Larry Edwards, Connie Saindon to Speak at
San Diego Chapter of Sisters in Crime, February 11
Partners in Crime, the recently reestablished San Diego chapter of the national organization Sisters in Crime, welcomes Larry Edwards, author of several books including the true-crime memoir Dare I Call It Murder?: A Memoir of Violent Loss, and Connie Saindon, author of the Murder Survivor’s Handbook: Real-Life Stories, Tips & Resources and The Journey: Learning to Live with Violent Death.

Larry M. Edwards speaking at Barnes & Noble.
Their subject will be The Aftermath of Murder: Impact on Families/Survivors. They will discuss how traumatic grief and complicated bereavement affect the families/survivors following the violent death of a loved one—and how this aspect of a murder gets little attention in crime fiction. Both have endured the violent death of loved ones.
The reader at the meeting will be Indy Quillen, author of Tracker, a Fox Walker novel.
Books will be available for purchase.
The meeting begins at 3:30 p.m. at San Diego Writers Ink, 2730 Historic Decatur Rd., Suite 202 (located above the Womens Museum) at Liberty Station in San Diego, California.
Sisters in Crime is a national organization with local chapters. It supports mystery and crime writers, and promotes reading the genre. The organization comprises authors, readers, publishers, agents, booksellers, and librarians bound by their affection for the mystery genre and support of women who write mysteries. It is open to participation by everyone, including men.

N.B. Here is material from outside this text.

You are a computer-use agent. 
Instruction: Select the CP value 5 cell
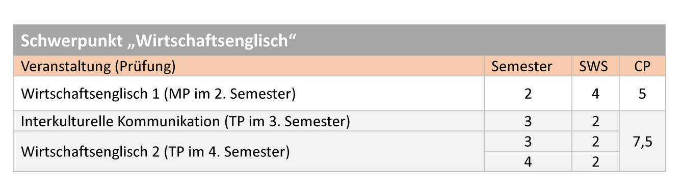click(642, 94)
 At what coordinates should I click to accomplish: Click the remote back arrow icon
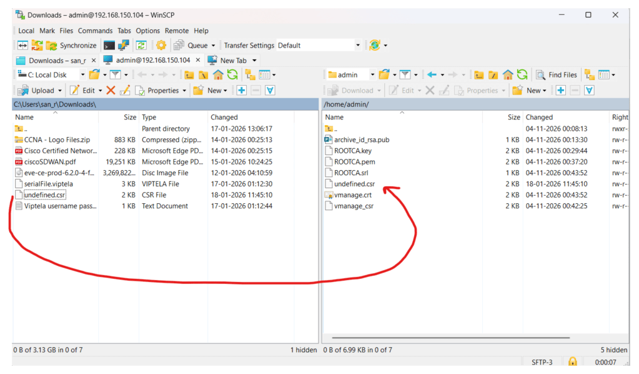tap(431, 75)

San Diego chapter meetings are held on the second Saturday of the month, starting with a social period with refreshments, followed by a brief membership meeting.
Larry M. Edwards is an award-winning investigative journalist and the author of four books. He won first place in the 2014 San Diego Books Awards for Best Published Memoir for Dare I Call It Murder?: A Memoir of Violent Loss. The book was also nominated for a Pulitzer Prize (2014).
Edwards served as business editor, investigative reporter, and feature writer for San Diego Magazine. He also served as editor of The T Sector magazine, Maritime Quarterly, and San Diego Log, as well as a staff writer for the San Diego Business Journal and San Diego Log; he worked as a stringer for the Associated Press, covering the America’s Cup sailing regatta.
He currently works as a freelance writer, book editor, and publishing consultant to Wigeon Publishing, and has served as a judge for the San Diego Book Awards since 2005. Outside of writing and editing, Edwards plays the fiddle in old-time music and bluegrass bands. He lives in San Diego, California, with his birding-enthusiast wife, Janis Cadwallader.
Connie Saindon is a licensed Marriage and Family Therapist and among the few specialists in the field of violent death bereavement. She is the founder of the non-profit Survivors of Violent Loss Program in San Diego, which began in 1998. She also is the author of the Murder Survivor’s Handbook: Real-Life Stories, Tips & Resources—winner of a prestigious Gold Award in the 2015 Benjamin Franklin book awards competition—as well as The Journey: Learning to Live with Violent Death. Her commitment to violent death bereavement is related to the loss of her sister, aged 17, to homicide in 1961.
Indy Quillen is the author of Tracker, a Fox Walker novel, and has just finished editing her second novel, Pursuit. She grew up in Indiana, lived in Colorado, and now resides with her husband in the San Diego area. When she’s not writing, she enjoys reading, camping, hiking, gardening, traveling, bike riding, and swimming.